++++ DATASET CONTENT ++++
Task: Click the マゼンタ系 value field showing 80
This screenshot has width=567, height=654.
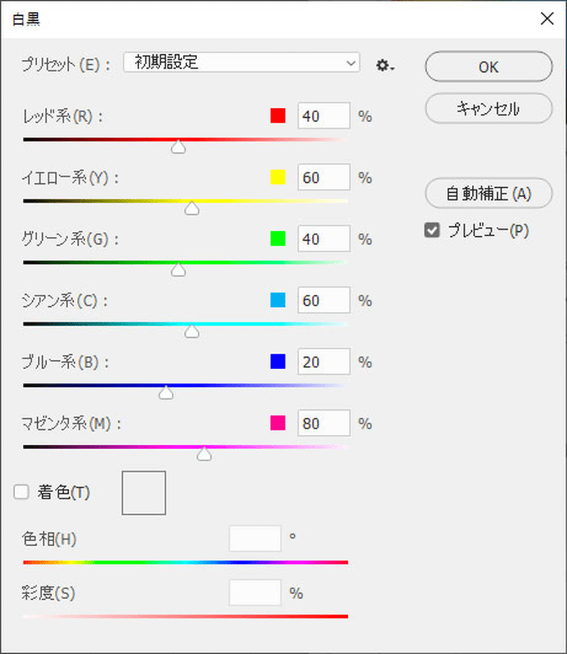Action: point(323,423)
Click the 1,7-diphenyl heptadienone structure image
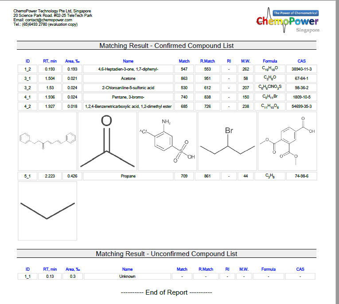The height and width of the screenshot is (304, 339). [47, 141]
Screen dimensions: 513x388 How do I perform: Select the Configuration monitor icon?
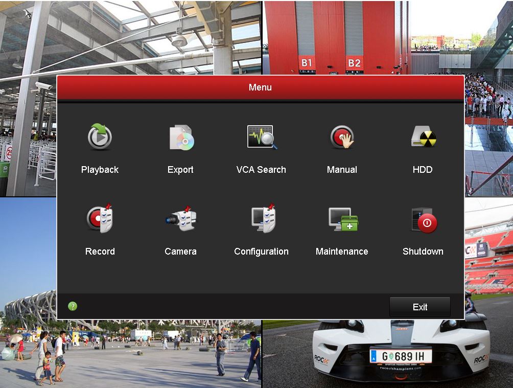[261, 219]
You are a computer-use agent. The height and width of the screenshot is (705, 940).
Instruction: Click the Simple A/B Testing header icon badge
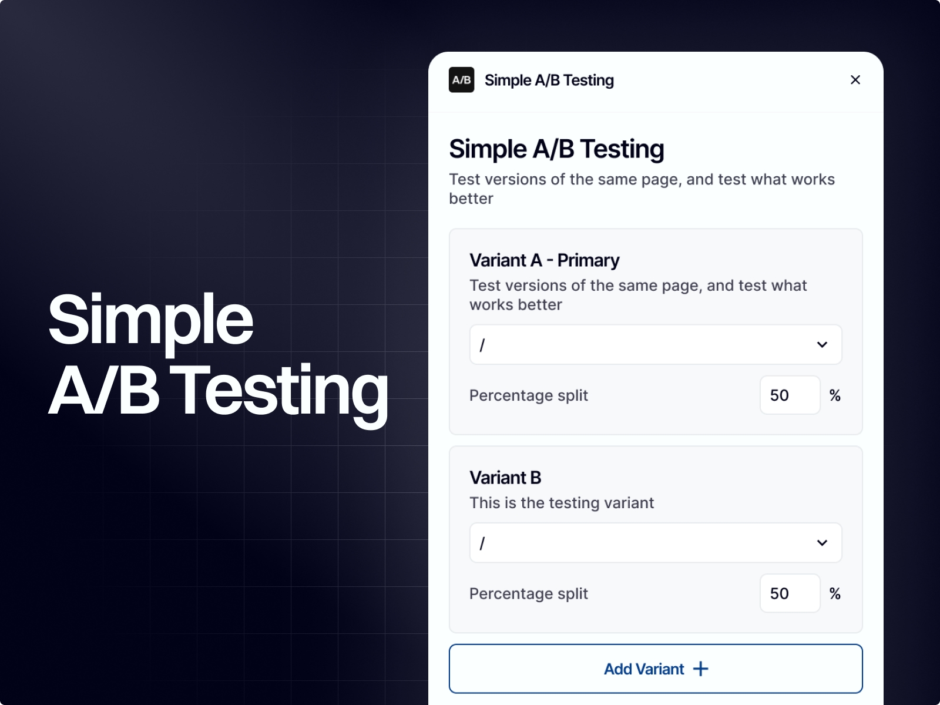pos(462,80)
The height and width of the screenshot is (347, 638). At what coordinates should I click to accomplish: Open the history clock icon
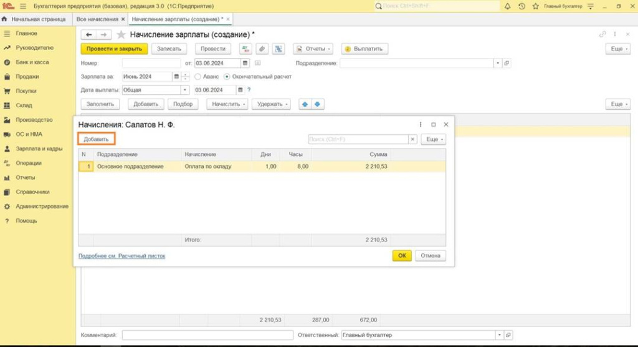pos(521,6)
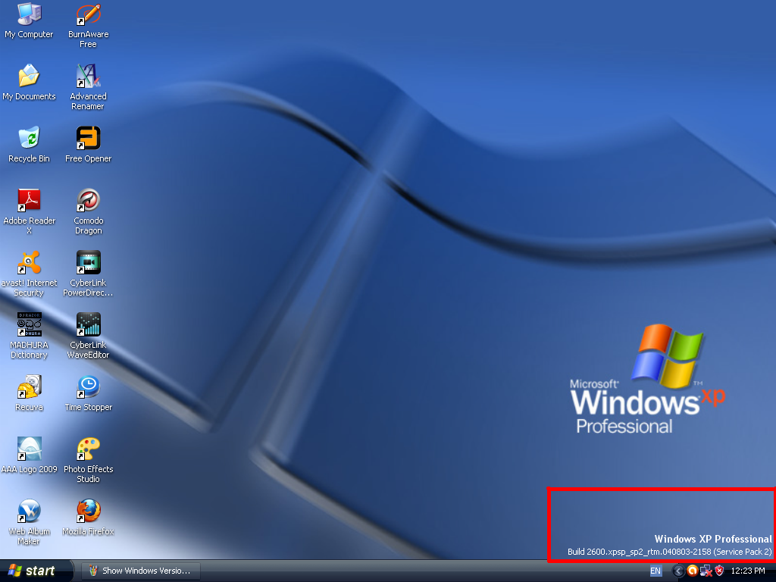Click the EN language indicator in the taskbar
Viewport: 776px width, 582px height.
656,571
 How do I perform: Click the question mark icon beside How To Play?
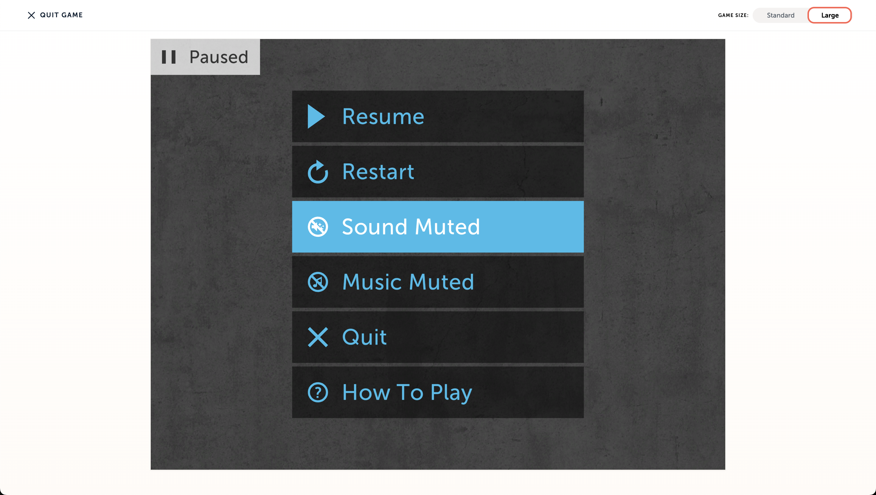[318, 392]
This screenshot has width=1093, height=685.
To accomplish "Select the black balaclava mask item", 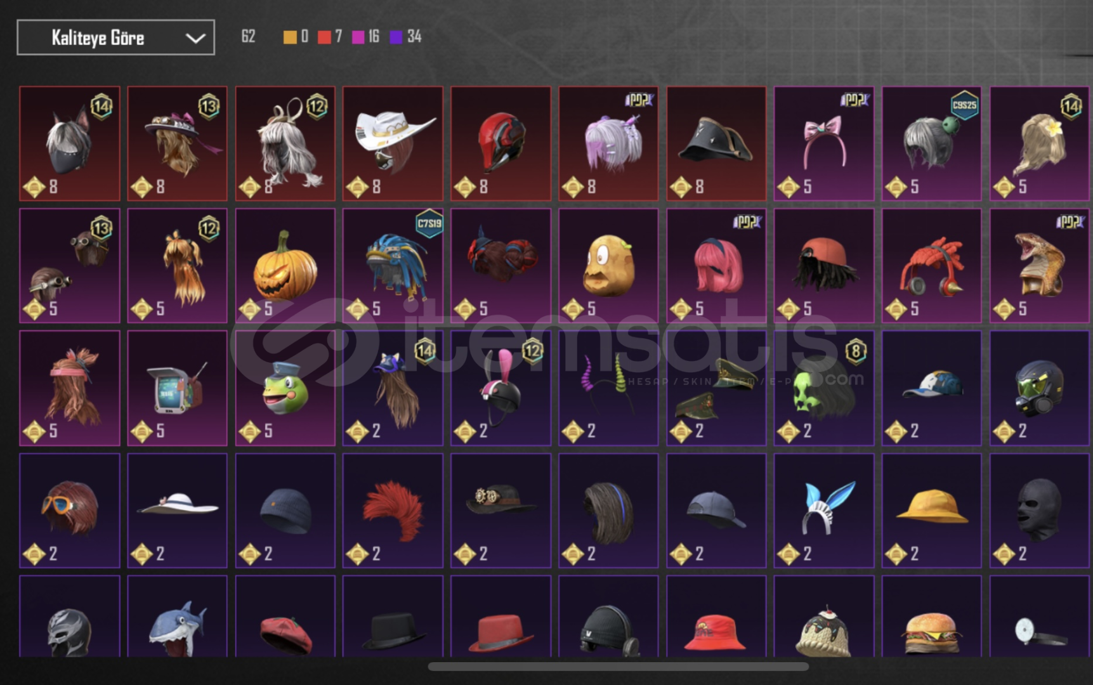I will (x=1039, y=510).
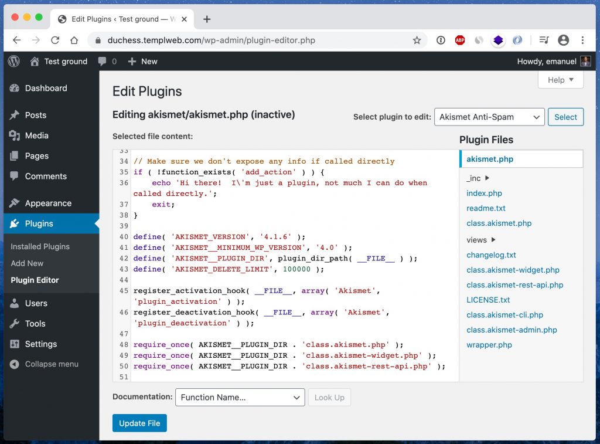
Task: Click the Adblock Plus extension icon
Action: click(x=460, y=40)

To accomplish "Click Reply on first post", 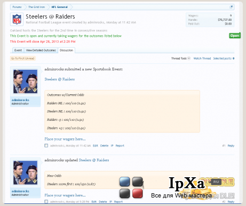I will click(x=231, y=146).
++++
■ **YOUR GOAL**
Please set down, exactly and with no pictures, the lines in the entries above starting at the one holding "Screen dimensions: 513x388" and ending at the one holding "This screenshot has width=1093, height=685.", ends included.

■ **WRITTEN SOLUTION**
Screen dimensions: 513x388 How do I perform: Select the Configuration monitor icon?
[261, 219]
You are a computer-use agent. The height and width of the screenshot is (705, 940).
Instruction: Click the Simple A/B Testing header icon badge
pos(462,80)
The height and width of the screenshot is (347, 638). At what coordinates should I click to accomplish: Open the history clock icon
pos(521,6)
Click the EN language indicator in the taskbar
Viewport: 776px width, 582px height.
656,571
 How do I perform: Click the question mark icon beside How To Play?
[318, 392]
This screenshot has width=1093, height=685.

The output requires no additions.